Little did grappler Logan Stieber know when he signed on for room and board at the university that winning the 141-pound weight class at the NCAA wrestling championship paid actual cash. Not to him, of course, because that would violate NCAA rules that seem designed to make everyone money but the athletes themselves.
Instead, Smith gets the bonus money, part of a deal where he gets paid every time there are “exceptional athletic achievements” under his watch. Smith already makes $940,484 a year, but if the athletes at Ohio State perform well he could earn more than $1.5 million a year under a sweetheart contract that runs through 2020.
That’s the way things operate in big-time college athletics, where the rich are getting richer. Hard not to profit when the labor is free, and the new television contracts seem to carry an extra zero every time they are renegotiated.
Unfortunately, the gravy train might be coming to an end. Current and former athletes are showing they learned something in college.
Ed O’Bannon’s lawsuit against the NCAA could go to trial this summer and change everything. Several Northwestern athletes are trying to start a union. And a lawyer jumped in the fray last week with a federal lawsuit on behalf of four players that calls the NCAA and five major conferences an “unlawful cartel” that illegally restricts players from making money while taking in billions.
In the meantime, the NCAA continues to pocket an average of $771 million a year in television rights to the basketball tournament and millions more in ticket sales. There’s an official drink for the tournament, as well as an official wireless partner.
And the players? They get three squares a day and, in the case of New Mexico State last week, a long ride home in the middle of the night after an emotional overtime loss. And when the NCAA charger dropped them off around 5:48 a.m., they didn’t have enough buses to take everyone back to campus.
“The older I get the harder it is to understand how this has gone on as long as it has,” said O’Bannon, who led his UCLA team to the national championship in 1995. “It’s just unbelievable to me.”
O’Bannon isn’t the only former UCLA player pushing for player rights. Ramogi Huma formed the National College Players Association as a sophomore in the mid-1990s after seeing teammate Donnie Edwards suspended for accepting free food when his scholarship money ran out before the end of the month.
Now Huma is involved with the Northwestern players and actively campaigns for raises in scholarship amounts along with the dropping of the ban on athletes making money for themselves.
“Public opinion has changed a lot on this issue since I first got involved with it,” Huma said. “Less and less people are buying into the NCAA’s hypocritical definition of amateurism.”
O’Bannon, who began his lawsuit after seeing a likeness of himself in a video game licensed by the NCAA without his knowledge, still carries fond memories of winning the national title for UCLA.

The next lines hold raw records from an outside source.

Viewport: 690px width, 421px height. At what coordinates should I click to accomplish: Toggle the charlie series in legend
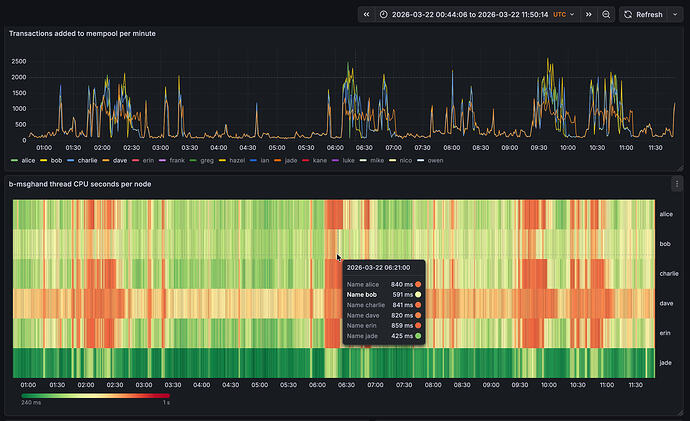pyautogui.click(x=87, y=160)
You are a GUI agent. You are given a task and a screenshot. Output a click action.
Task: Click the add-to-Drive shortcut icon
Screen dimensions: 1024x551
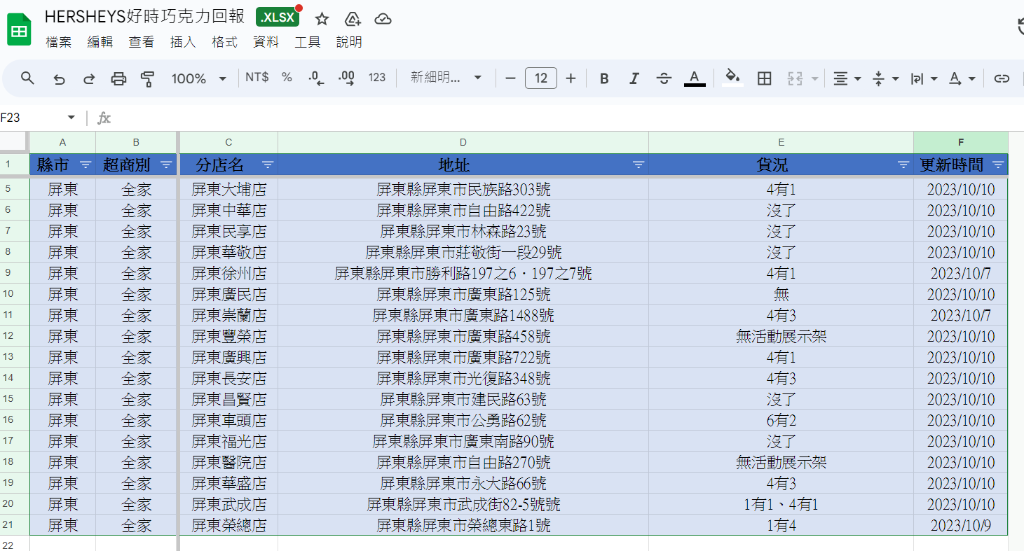(x=352, y=19)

But he also remembers not being able to afford a meal at KFC after a late study hall. He remembers teammates who played for nothing but a scholarship who weren’t as fortunate as he was to eventually play in the NBA.

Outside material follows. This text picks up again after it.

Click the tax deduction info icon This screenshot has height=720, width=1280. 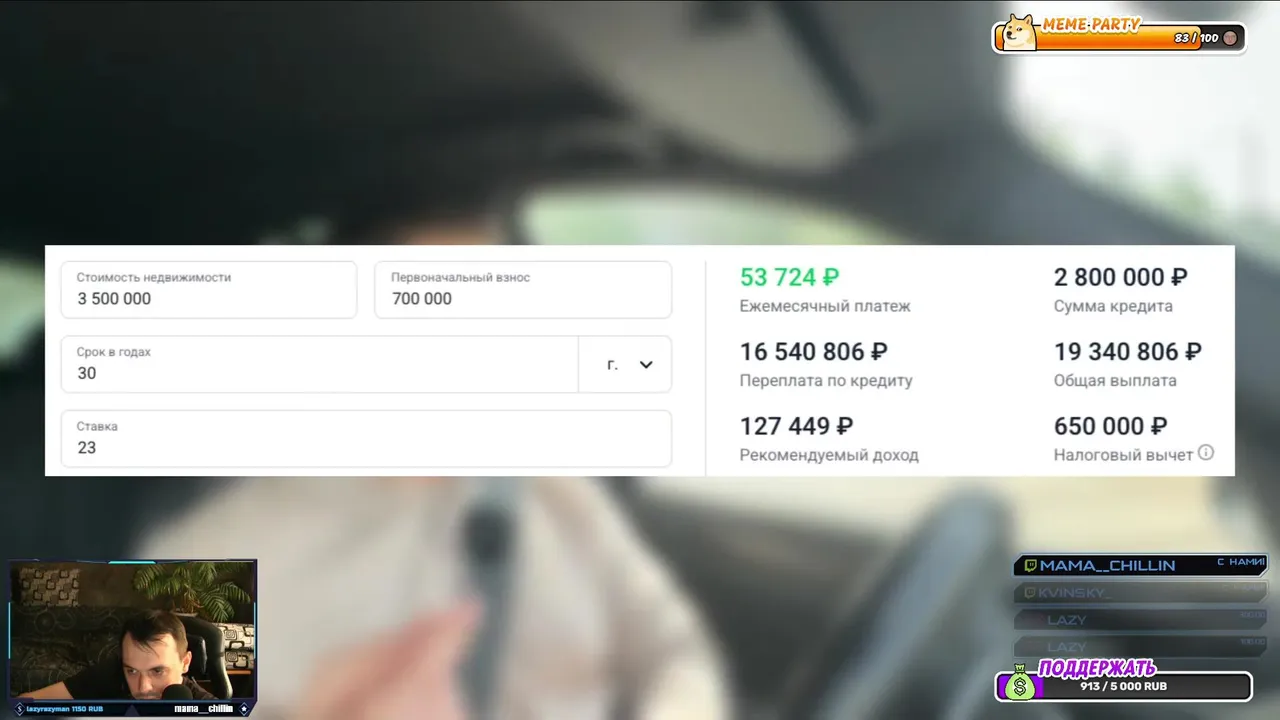(x=1206, y=453)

And he remembers a lot of wealthy people paying big money to sit courtside at Pauley Pavilion to watch them perform.
“The revenue that’s generated is through the roof — and they play in domes with tall roofs,” O’Bannon said. “Yet the players get nothing.”
There are settlement talks ordered by the judge, but O’Bannon says he will not sell out his basic principles for a long overdue paycheck. Come June 9 he expects to be in a California courtroom challenging a system he believes is unjust.
“I’m prepared to go to trial,” he said. “It’s never been about monetary gain. It’s all about changing the rules and making sure the players, both present and former, are represented as well.”
Lofty goals, sure, but O’Bannon is on a crusade. He believes deeply in his cause and says he won’t back down.
And that should make the people who run college sports more than just a little nervous.